● INSTRUCTION
Extract each of the following rows and reproduce every line unchanged.

● MATERIAL TO PROCESS
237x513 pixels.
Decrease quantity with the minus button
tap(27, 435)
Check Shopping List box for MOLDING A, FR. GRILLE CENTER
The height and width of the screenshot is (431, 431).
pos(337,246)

● OUTPUT
237x513 pixels.
Decrease quantity with the minus button
tap(27, 435)
Check Shopping List box for MOLDING A, FR. GRILLE CENTER
The height and width of the screenshot is (431, 431).
pos(337,246)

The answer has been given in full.